For the first time I had time to reflect about my work, without the pressure of earning a living. This reaffirmed my intuition that it was indeed not the person, Soad Hosni, that I wanted to focus on, but her image. But being around the Edgware Road, I was completely obsessed with the building where she died. I kept going there to film it. But I couldn’t ever take the camera and go interview people in the neighborhood to ask about her; that was impossible, I couldn’t engage with any kind of reality having to do with her. So that was helpful to me, being so close to her reality of her final years and not engaging with it confirmed that my work was about her work. That was the closest I was going to get to her.
Why do you think that Arab cinema isn’t studied so much? The auteurs that you mentioned and the '50s era Egypt under Gamal Abdul Nasser produced great cinema.
Yes, there are some great and amazing films. But it is so widely considered 'low-art', part of an industry, a machine. There must have been problems of distribution also or maybe these films didn’t transcend culturally; they weren’t making films that were universal enough for people to understand them beyond the area of Arabic cultural influence.
Now though, things have really changed. Arab art is considered very hip. You started your project with a mission to overcome the presupposed ideas of what is considered Arabic cinema and here you are presenting it at Shubbak, arguably a height in what people are seeing in Arab culture in the West.
Right now, Egyptians are reclaiming the good parts of their culture. The whole purpose of the film is to recycle the image. To move these images from being hidden, despised or disconsidered, and bring them back, maybe in a new way, to allow them to be reseen, to recirculate them, within Arab culture and outwards. I want people to see Arabs differently too. Challenging the stereotypes is a battle. But it is also about Arabs views towards themselves. What is revolution, after all; it’s not just a step forward, things have to move, to revolve, to turn. I am pleased that what was in my mind as an obsession is now being perceived on the outside.

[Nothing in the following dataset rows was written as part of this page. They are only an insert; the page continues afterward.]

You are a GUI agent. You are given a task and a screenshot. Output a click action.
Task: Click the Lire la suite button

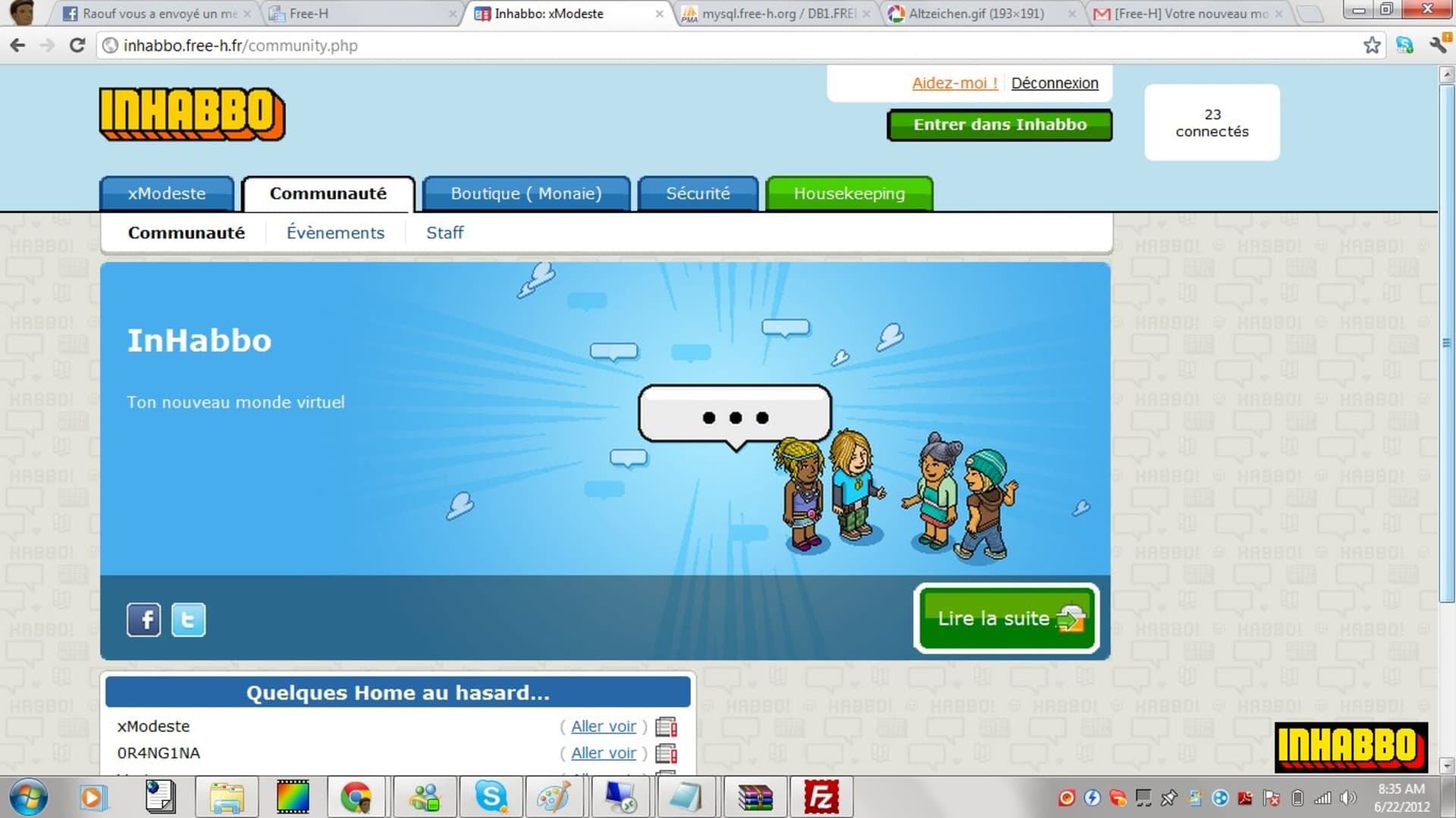coord(1006,618)

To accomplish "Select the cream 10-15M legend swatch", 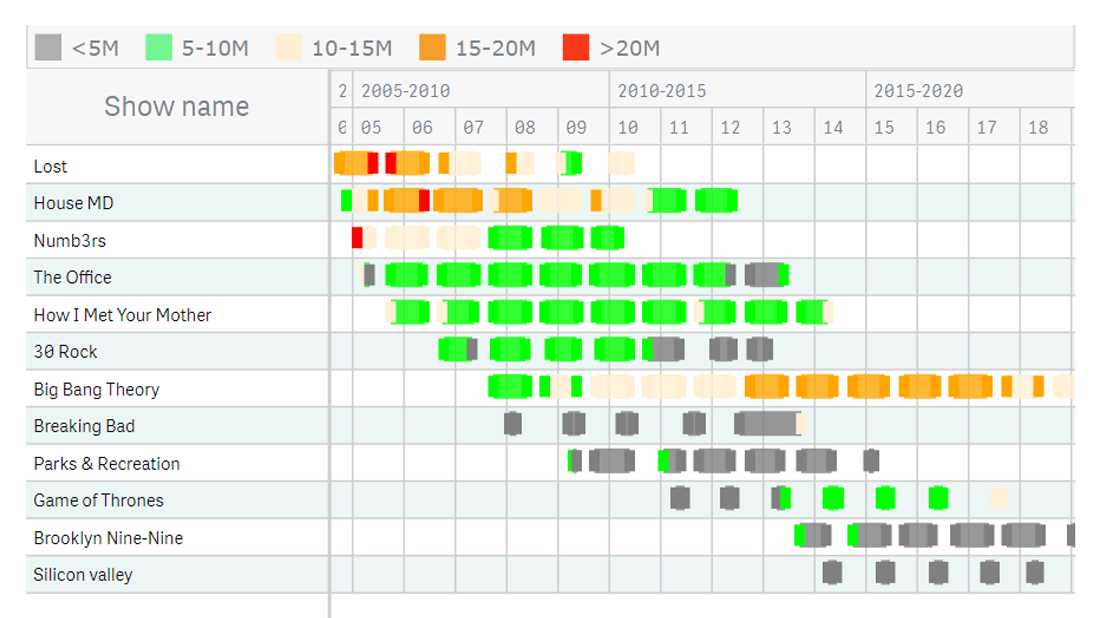I will [289, 47].
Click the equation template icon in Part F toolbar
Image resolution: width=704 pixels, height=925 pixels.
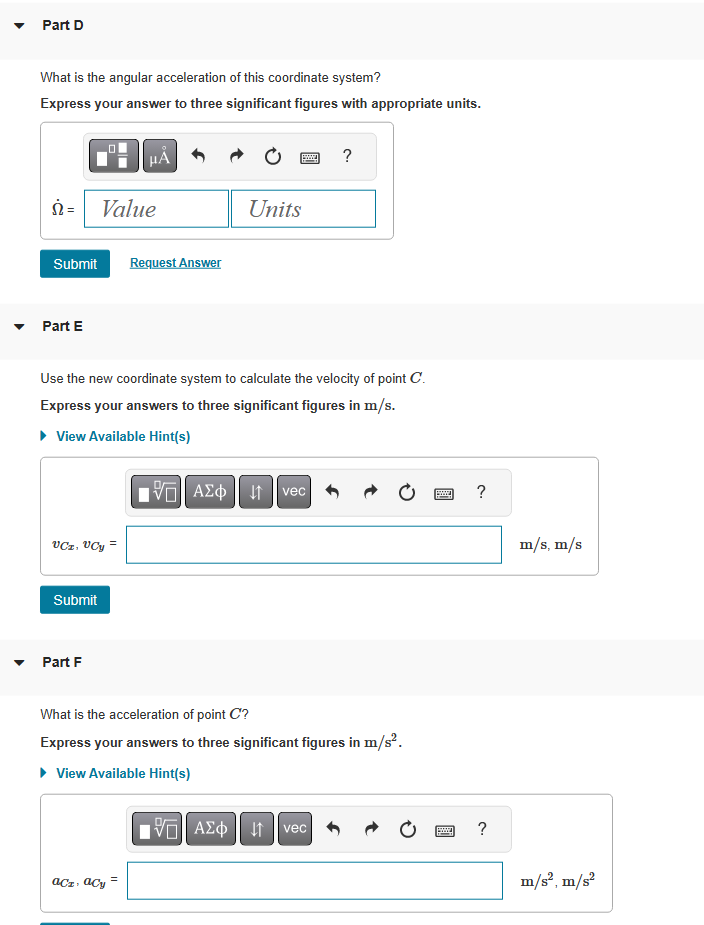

Experimental documentaries are coming out quite a bit from the Arab world now. It's been said that movies coming out of the Arab world are often experimental because of the need to rethink or reimagine stories to be able to tell them once again. A lot of work based on memory for example, or questions that start with 'what if...'
The film starts with a quote from Shakespeare’s The Tempest: "We are such stuff as dreams are made on, and our little life is rounded with the sleep". It was a suitable quote to introduce the viewers to the fact that we are talking about a fleeting image. We are not here to uncover stories from behind closed doors, we are reflecting on cinema: what kind of images did Egyptian cinema produce? What emotions can these images express? What does this body of work tell us about this 30-year period of the Egyptian cinema? How were women represented? How was love represented, dating, flirting, kissing, the relation to the parents, girls and boys, the [previous] revolutions, etc. And also to talk about Soad Hosni as an actress: what is the work of an actress? What emotions does she produce? How does time change her? Some people had reservations about the format. They could’t understand that one can make a documentary with fictional elements taken from already existing VHS material. They have to understand that this is about the work of Soad Hosni, an homage to her as an actress, a tribute to her work not about the person, otherwise they don’t get it.